How to Train and Deploy a Speech Model on Arducam Pico4ML TinyML Dev Kit (RP2040) Using Edge Impulse
This article will teach you how to train and deploy a Machine Learning model that detects the words Yes and No on a Raspberry Pi Pico, a development board with an Arm Cortex-M0+ microprocessor.
The specific board that I will be using is the Arducam Pico4ML with BLE (Bluetooth Low Energy). This board extends the Raspberry Pi Pico by adding a microphone, camera, and screen to the board. This makes it easy for anyone unfamiliar with soldering to get started with the development board. This board also has an inertial measurement unit (IMU).
Because of the range of knowledge required to go from training a speech model all the way to deploying an embedded application, I will be utilizing the Edge Impulse platform for training the model. This approach will skip the TinyML learning curve for now.
Edge Impulse reduces the task into the following:
Designing an impulse (transforming data and training a model)
Deploying the model
I already wrote an article about setting up the Arducam Pico4ML on macOS. setting up the Raspberry Pi Pico for development on macOS. Please refer to that article if your board and SDK are not yet configured.
First, open a new browser window and navigate to https://www.edgeimpulse.com/
If you don't have an account, choose Sign Up, otherwise choose Login
The process of signing up includes creating a new project.

*REQUIRED TASKS*.
(a) Decide whether each statement agrees with the speech model tutorial. For each, answer yes or no and quote the words of the tutorial that decide it. (i) The Pico4ML adds a microphone, camera, and screen to the Raspberry Pi Pico. (ii) The model is trained with the Edge Impulse platform. (iii) The Raspberry Pi Pico has an Arm Cortex-M4 microprocessor.
(b) According to the speech model tutorial, which words does the trained model detect?
(c) Write an updated version of the speech model tutorial's passage starting at "Edge Impulse reduces" and ending at "not yet configured.", changing "macOS" to "Windows".

[Element lookup data]
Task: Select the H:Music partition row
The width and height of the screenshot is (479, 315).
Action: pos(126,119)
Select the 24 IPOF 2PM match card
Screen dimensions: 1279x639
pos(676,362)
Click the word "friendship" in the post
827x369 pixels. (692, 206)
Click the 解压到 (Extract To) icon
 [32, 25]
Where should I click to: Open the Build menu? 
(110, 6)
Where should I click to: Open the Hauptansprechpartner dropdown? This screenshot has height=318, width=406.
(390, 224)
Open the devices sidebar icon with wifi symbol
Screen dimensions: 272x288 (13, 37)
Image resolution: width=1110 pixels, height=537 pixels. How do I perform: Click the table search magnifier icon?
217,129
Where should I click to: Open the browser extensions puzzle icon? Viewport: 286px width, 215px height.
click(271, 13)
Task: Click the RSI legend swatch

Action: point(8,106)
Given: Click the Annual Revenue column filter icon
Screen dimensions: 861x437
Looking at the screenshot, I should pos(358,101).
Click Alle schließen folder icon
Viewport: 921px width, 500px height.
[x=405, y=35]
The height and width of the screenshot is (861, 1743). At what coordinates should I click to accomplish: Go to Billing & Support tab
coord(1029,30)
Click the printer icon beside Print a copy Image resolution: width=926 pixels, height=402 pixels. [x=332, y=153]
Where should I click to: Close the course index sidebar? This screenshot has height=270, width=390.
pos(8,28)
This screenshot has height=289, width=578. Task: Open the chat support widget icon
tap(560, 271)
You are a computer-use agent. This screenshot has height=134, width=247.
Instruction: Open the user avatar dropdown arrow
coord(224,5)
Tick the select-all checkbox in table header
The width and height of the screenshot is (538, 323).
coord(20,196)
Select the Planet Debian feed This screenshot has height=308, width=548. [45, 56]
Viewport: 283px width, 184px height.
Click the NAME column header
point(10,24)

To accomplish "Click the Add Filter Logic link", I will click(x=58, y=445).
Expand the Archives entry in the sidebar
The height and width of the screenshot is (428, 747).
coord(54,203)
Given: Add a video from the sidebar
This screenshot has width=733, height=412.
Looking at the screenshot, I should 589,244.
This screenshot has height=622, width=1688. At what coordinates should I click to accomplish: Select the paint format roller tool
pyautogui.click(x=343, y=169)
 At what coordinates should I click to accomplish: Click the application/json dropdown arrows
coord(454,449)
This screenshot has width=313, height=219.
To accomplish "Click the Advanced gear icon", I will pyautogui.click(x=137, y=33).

*SOLUTIONS TO THE TASKS*.
(a)
(i) Yes: "This board extends the Raspberry Pi Pico by adding a microphone, camera, and screen to the board."
(ii) Yes: "I will be utilizing the Edge Impulse platform for training the model."
(iii) No: "a development board with an Arm Cortex-M0+ microprocessor."

(b) It detects the words Yes and No.

(c)
Edge Impulse reduces the task into the following:
Designing an impulse (transforming data and training a model)
Deploying the model
I already wrote an article about setting up the Arducam Pico4ML on Windows. setting up the Raspberry Pi Pico for development on Windows. Please refer to that article if your board and SDK are not yet configured.